According to a popular rumor, the show was inspired by a real 1986 hostage situation in which captives had to "complete several games to survive."
Following Netflix's release of "Squid Game" season two in late 2024, fans speculated about the origin and inspiration for the show. One popular rumor alleged that creators based the show on a true story of hostages being held in a South Korean bunker in 1986.
Snopes readers asked us whether the alleged bunker known as "Brother's Home" was truly connected to the television show. One wrote: "Instagram is posting all about the 'Brother's Home' being the real life version of the squid games. I can't find anything other than stories on social media."
A number of Facebook (archived) and Instagram (archived) posts also shared the claim:
"SQUID GAME" was based on a true event in (1986).

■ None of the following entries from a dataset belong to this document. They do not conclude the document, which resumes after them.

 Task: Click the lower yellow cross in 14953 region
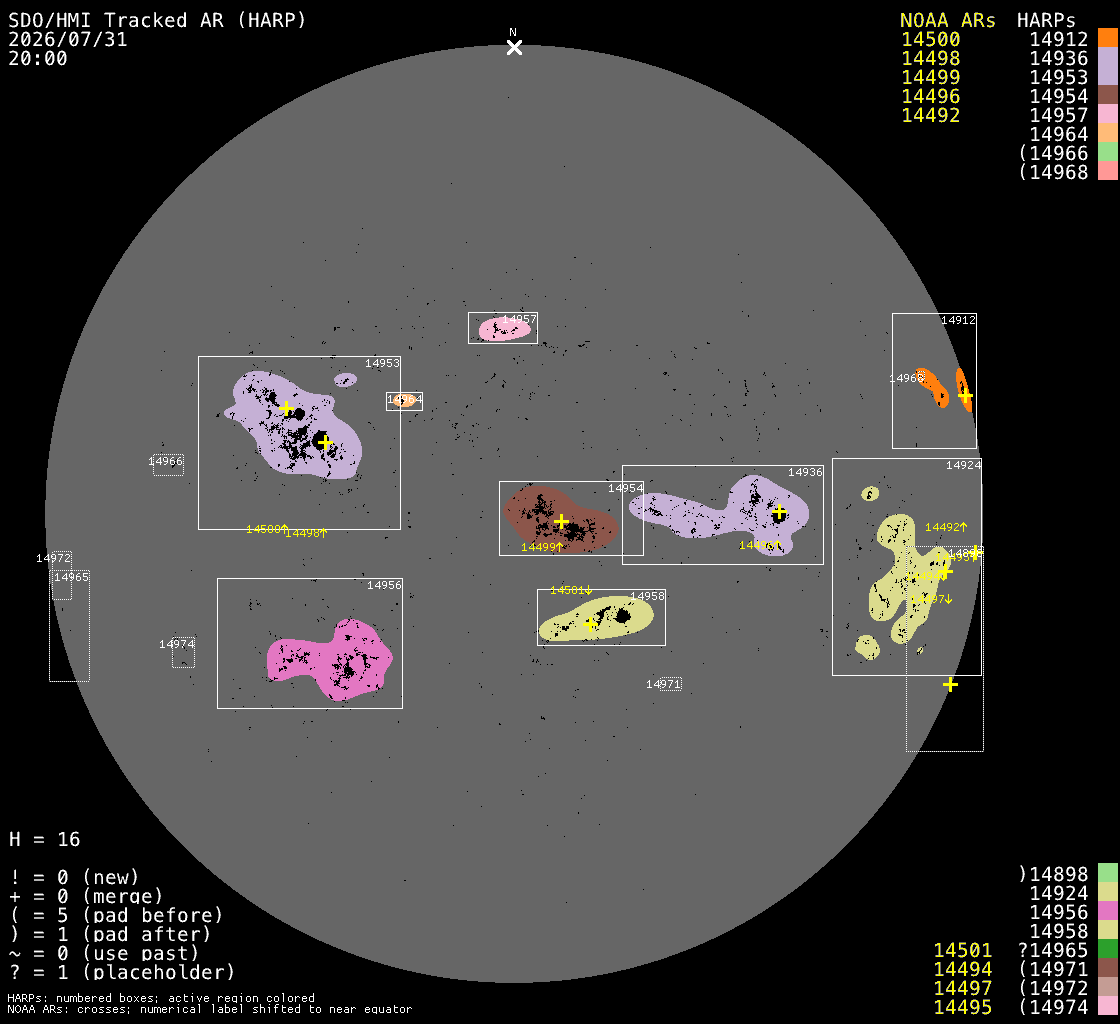[325, 443]
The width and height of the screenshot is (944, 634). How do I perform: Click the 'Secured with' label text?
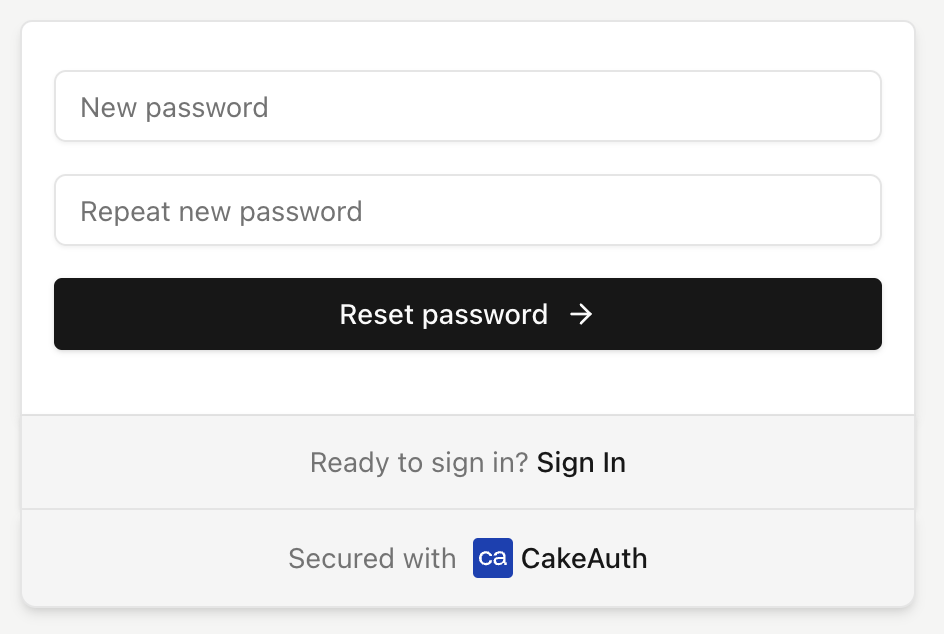[372, 558]
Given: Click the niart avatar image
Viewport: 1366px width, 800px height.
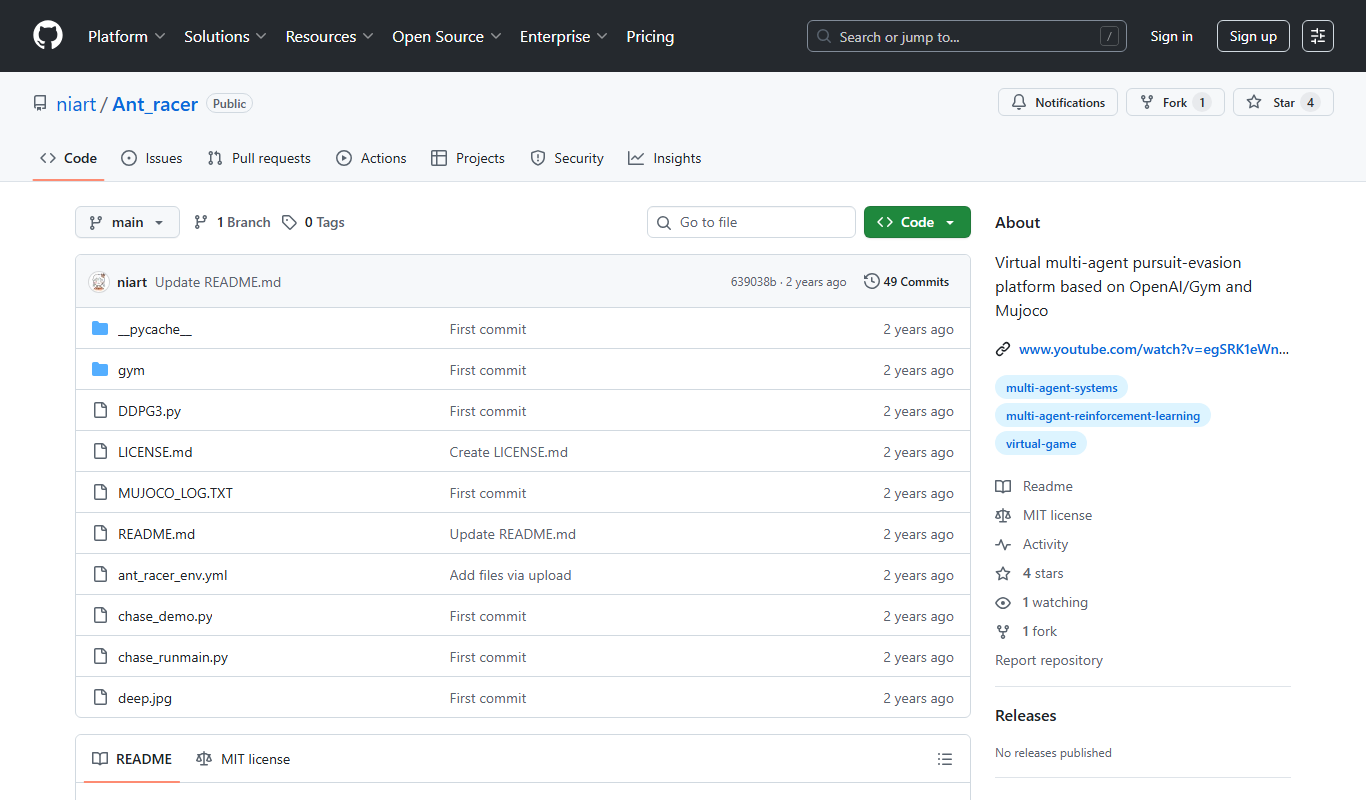Looking at the screenshot, I should tap(99, 282).
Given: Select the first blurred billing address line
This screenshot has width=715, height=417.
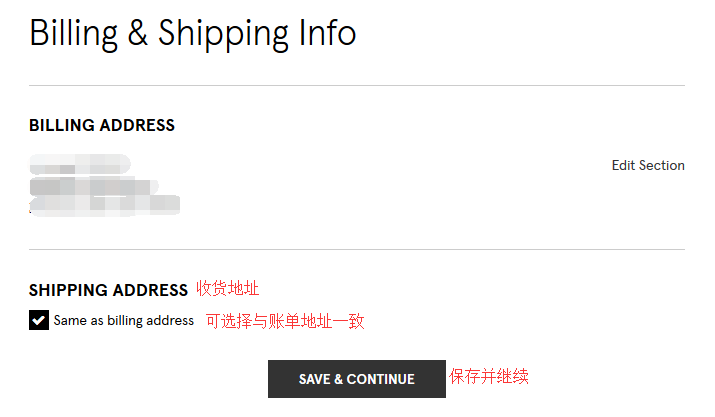Looking at the screenshot, I should (x=80, y=164).
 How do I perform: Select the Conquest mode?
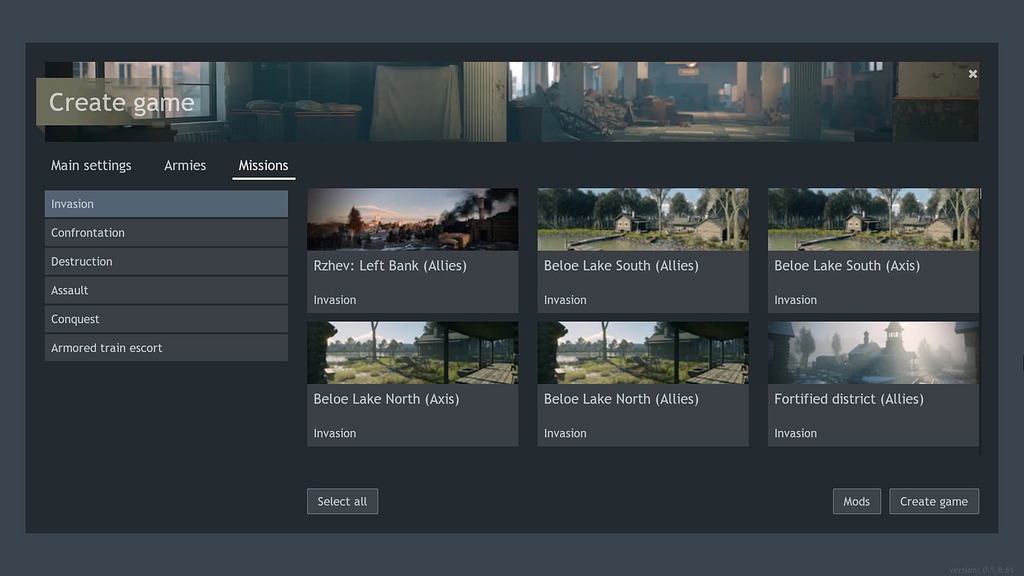166,319
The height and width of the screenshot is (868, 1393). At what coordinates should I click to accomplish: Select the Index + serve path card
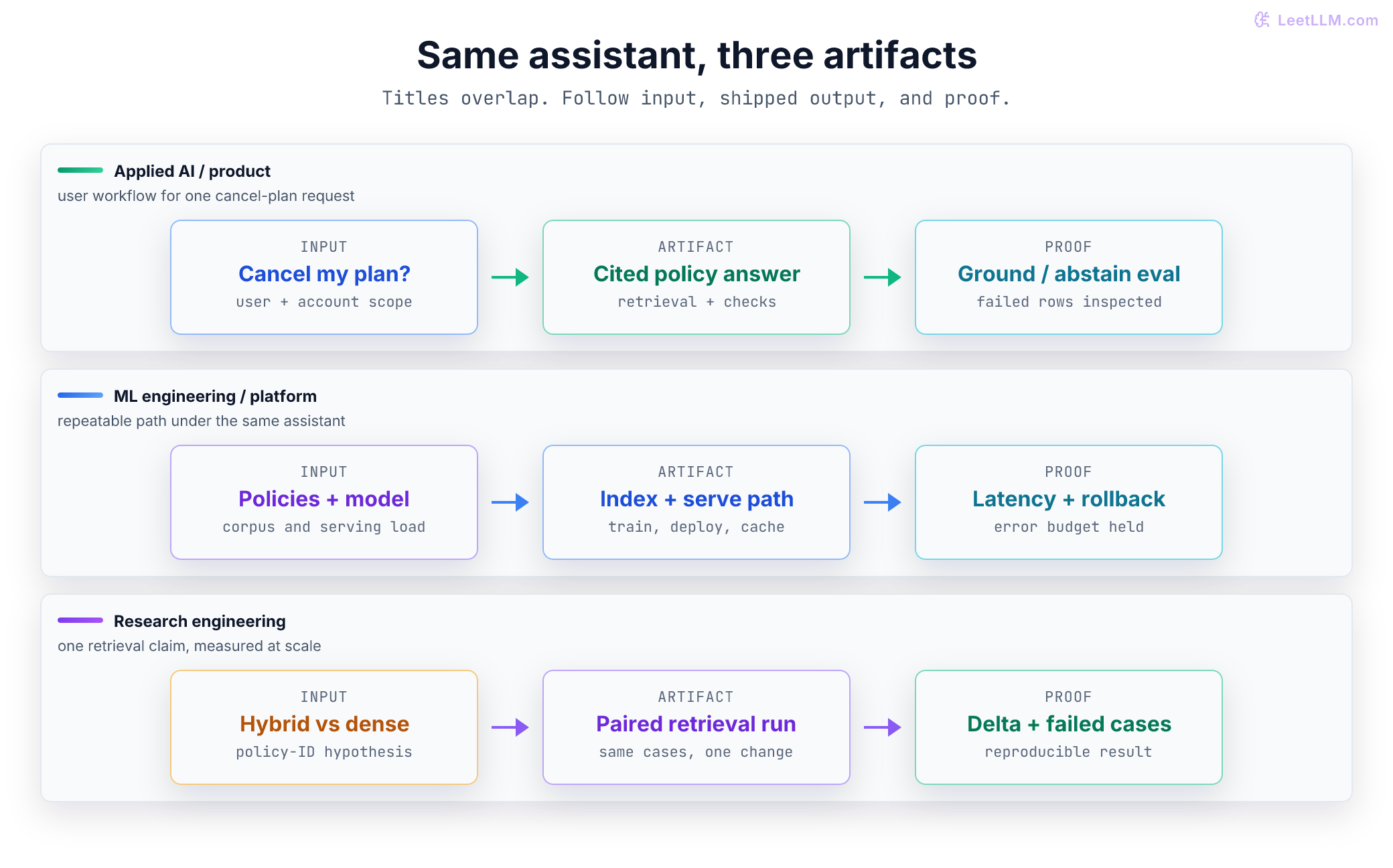696,502
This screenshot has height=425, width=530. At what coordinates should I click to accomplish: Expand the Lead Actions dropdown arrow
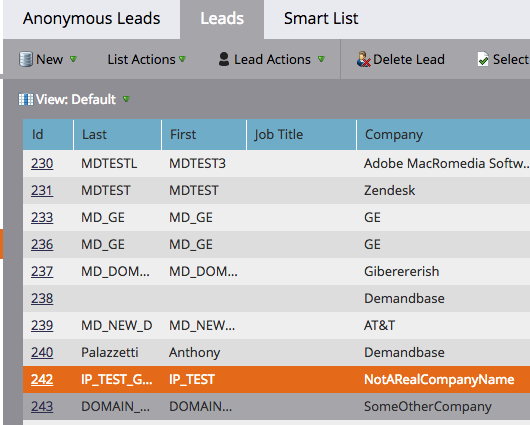tap(321, 59)
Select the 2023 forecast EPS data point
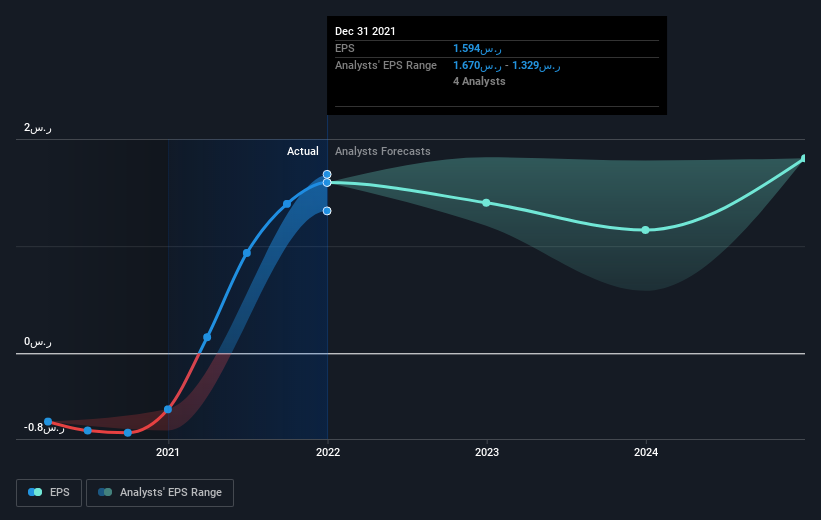The image size is (821, 520). click(x=486, y=203)
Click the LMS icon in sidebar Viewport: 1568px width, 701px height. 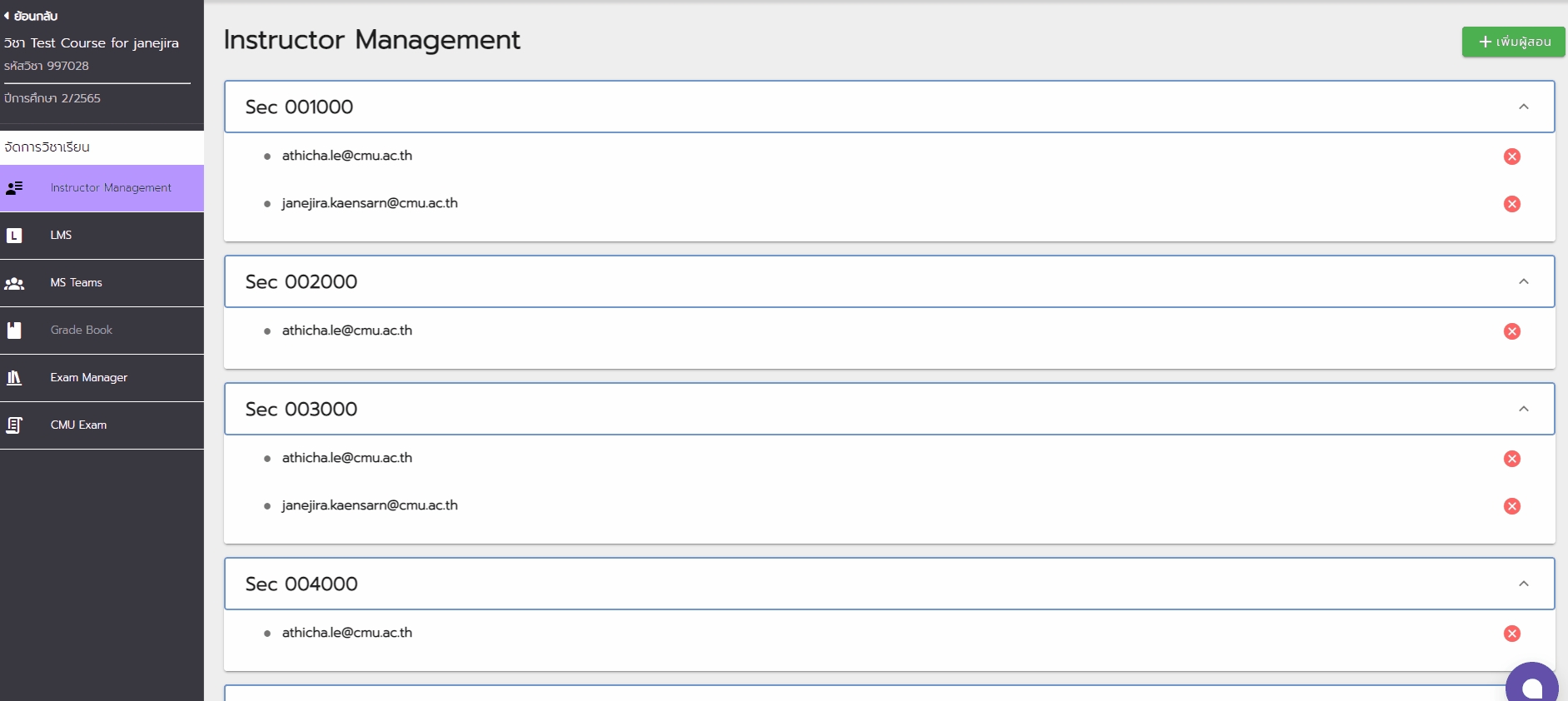(14, 236)
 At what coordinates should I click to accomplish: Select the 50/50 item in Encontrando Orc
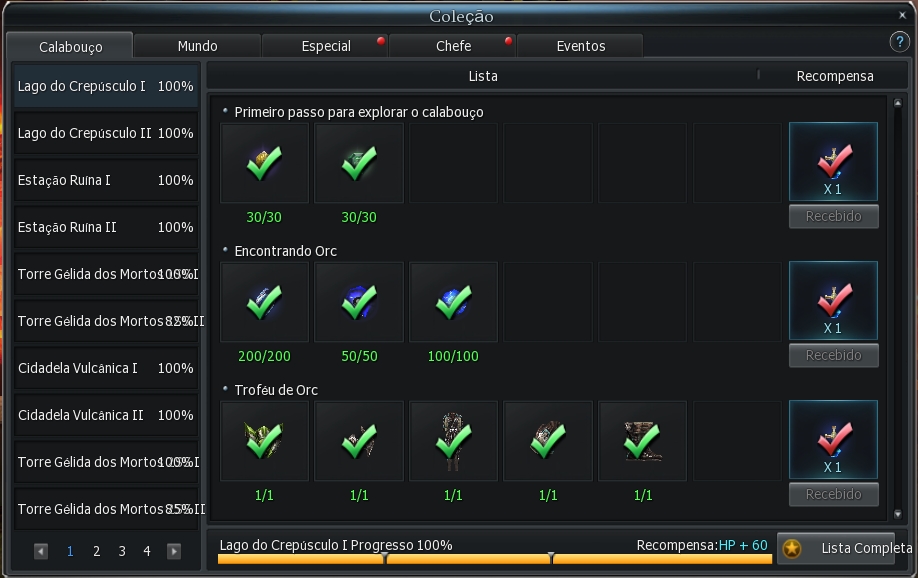(x=359, y=302)
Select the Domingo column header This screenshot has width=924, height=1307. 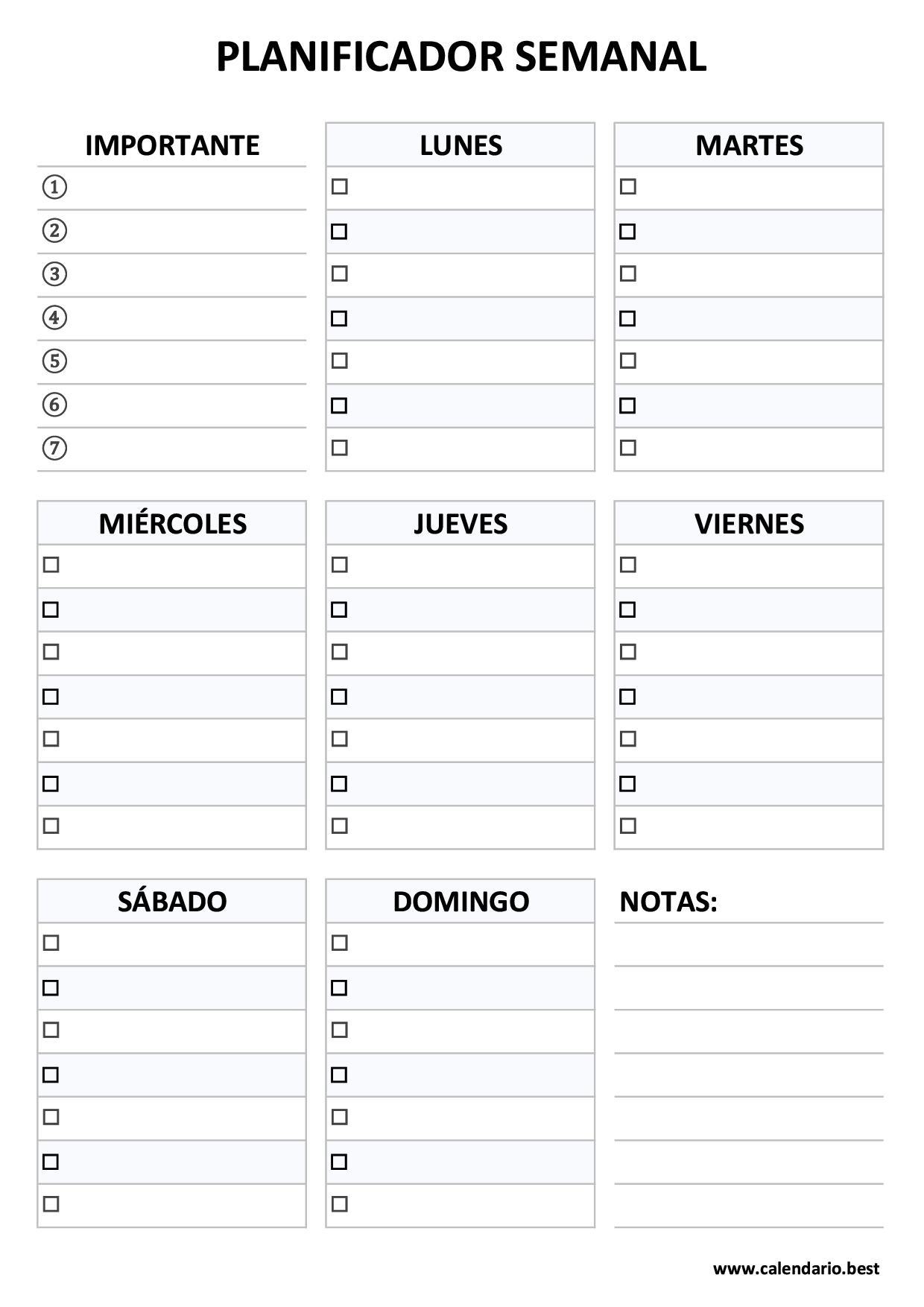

It took place in a bunker in no man's land in South Korea* where people were held hostages and had to complete several games to survive. The host with unhuman like thoughts was never found.
(Facebook page Mommies and Minions)
Although "Brothers Home" was a name given to a real South Korean detention facility, there is no evidence it was the inspiration for "Squid Game." The show's creator has never mentioned any connection and has cited a range of other sources of inspiration in various interviews.
"Squid Game" is described on IMDb as a show in which "hundreds of cash-strapped players accept a strange invitation to compete in children's games. Inside, a tempting prize awaits with deadly high stakes: a survival game that has a whopping 45.6 billion-won prize at stake."
According to Al Jazeera, Brothers Home was implemented under a 1975 ordinance that aimed to clear up the streets to rebrand South Korea as a modern and clean country. Brothers Home was based in Busan, and was among dozens of locations across the country that were referred to as "welfare centers" but are believed to have been similar to internment camps. Former inmates have described being starved, raped, abused, tortured and enslaved.
The posts repeating the claim that the show and detention facility are connected provide no links or evidence that such "games" occurred in bunkers where people were supposedly held hostage.
The writer and director of "Squid Game," Hwang Dong-hyuk, spoke to Variety in September 2021, upon the release of the first season. He said he was inspired by Japanese manga with similar themes involving battles to the death, as well as Korean children's games:
I freely admit that I've had great inspiration from Japanese comics and animation over the years. [...] When I started, I was in financial straits myself and spent much time in cafes reading comics including "Battle Royale" and "Liar Game." I came to wonder how I'd feel if I took part in the games myself. But I found the games too complex, and for my own work focused instead on using kids' games.
[...]
I wanted to write a story that was an allegory or fable about modern capitalist society, something that depicts an extreme competition, somewhat like the extreme competition of life. But I wanted it to use the kind of characters we've all met in real life. As a survival game it is entertainment and human drama. The games portrayed are extremely simple and easy to understand. That allows viewers to focus on the characters, rather than being distracted by trying to interpret the rules.
In an interview with The Guardian, he described his own struggles as a result of the 2009 financial crash as inspiration for the show:
I was very financially straitened because my mother retired from the company she was working for. There was a film I was working on but we failed to get finance. So I couldn't work for about a year. We had to take out loans -- my mother, myself and my grandmother. [...] I read Battle Royal and Liar Game and other survival game comics. I related to the people in them, who were desperate for money and success. That was a low point in my life. If there was a survival game like these in reality, I wondered, would I join it to make money for my family?
He also described the origins of the eponymous "squid game":
He drew on a version of tag he played as a boy called squid game, named after the various squid-bodypart shapes that were drawn on to whatever field it was played on. "I used to be good at fighting my way to the squid's head," Hwang says. "You had to fight to win."
In the first game in the show, all 456 contestants can only move when the face of a sinister mechanised doll is turned away from them. Those caught out are mown down with machine-gun fire. Why did Hwang create a horrifyingly brutal contest that holds human life so cheap? "Because the show is motivated by a simple idea," he says. "We are fighting for our lives in very unequal circumstances."
Some moments in "Squid Game" do reference real events in South Korea. According to Hwang, the protagonist's backstory was inspired by a carmaker's decision to lay off more than 2,000 workers in 2009. He told AFP: "Through the reference to the SsangYong Motor layoffs, I wanted to show that any ordinary middle-class person in the world we live in today can fall to the bottom of the economic ladder overnight."
South Koreans also recognized the crushing cycle of debt depicted in the show as a very real aspect of their lives. Household debt has risen considerably in the years since the show first aired, and the country's financial watchdog chief said in late 2024 that it could turn into "systemic risk."
But what relation does Brothers Home have to "Squid Game"? Aside from it being a space in South Korea where numerous human-rights abuses occurred, we have found no definitive connection between them.